Parks staff told the Parks, Foundations and Quality of Life Policy Committee that an extensive audit of the Parks, Recreation and Open Space (PROS) dedication and development criteria manual is nearing completion and will be posted publicly when finalized.
"We had a total of 539 comments," Nicole (Ankeny/Anthony) said, characterizing the input as substantial and policy-oriented rather than simple editorial edits. She described the manual as more than 300 pages and said staff are reorganizing content to be more visual and user-friendly, converting lengthy narrative sections into graphics and flowcharts and tightening technical specifications.
The audit will address alignment across city documents — including the Uniform Development Ordinance and separate manuals used by Aurora Water and the Mile High Flood District — to reduce confusion about requirements such as seed mixes and construction standards. Staff said developers have raised questions about when flexibility should apply and how cash-in-lieu and land-dedication calculations are done.
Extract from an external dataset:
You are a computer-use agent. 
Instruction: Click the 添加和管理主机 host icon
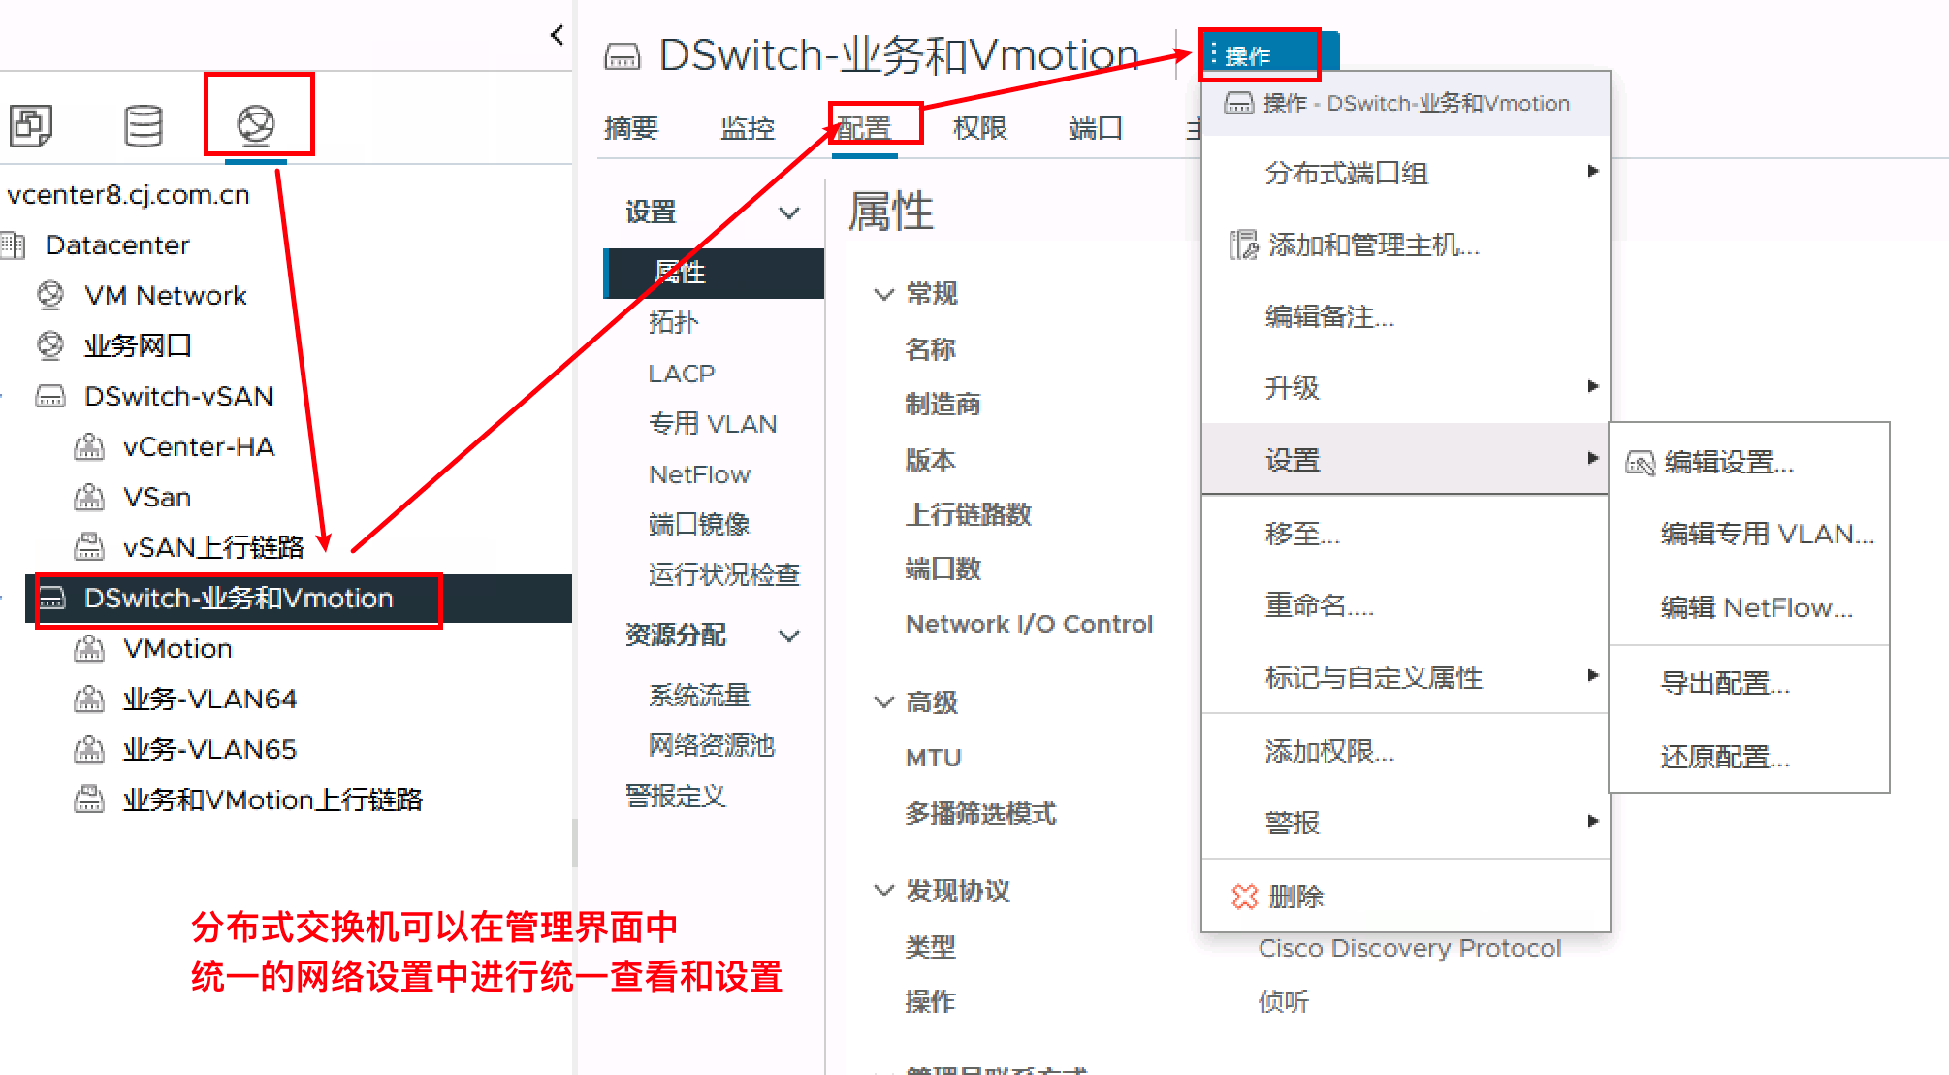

Staff also discussed fee methodology options. "The vast majority of methodologies throughout the country are population-based," Nicole said, but added that San Diego's value-based approach — which assigns points to park features, activation and access — is under review as an alternative that some developers have expressed interest in. The manual's next steps include an impact-fee and cost-recovery study and a draft proposal for further stakeholder review later this year or early next.
Committee members pressed staff on trade-offs, noting rising costs associated with some seed mixes and potential implications for housing affordability. One staff member said a developer reported that preferred native seed prices "have gone up 500% in the last four years," a cost trend staff said factors into considerations about when stricter seed standards are appropriate.
What's next: staff will finalize and post the audit report, produce draft edits and an impact-fee study for review, and convene development-community meetings to illustrate how proposed changes would affect actual projects.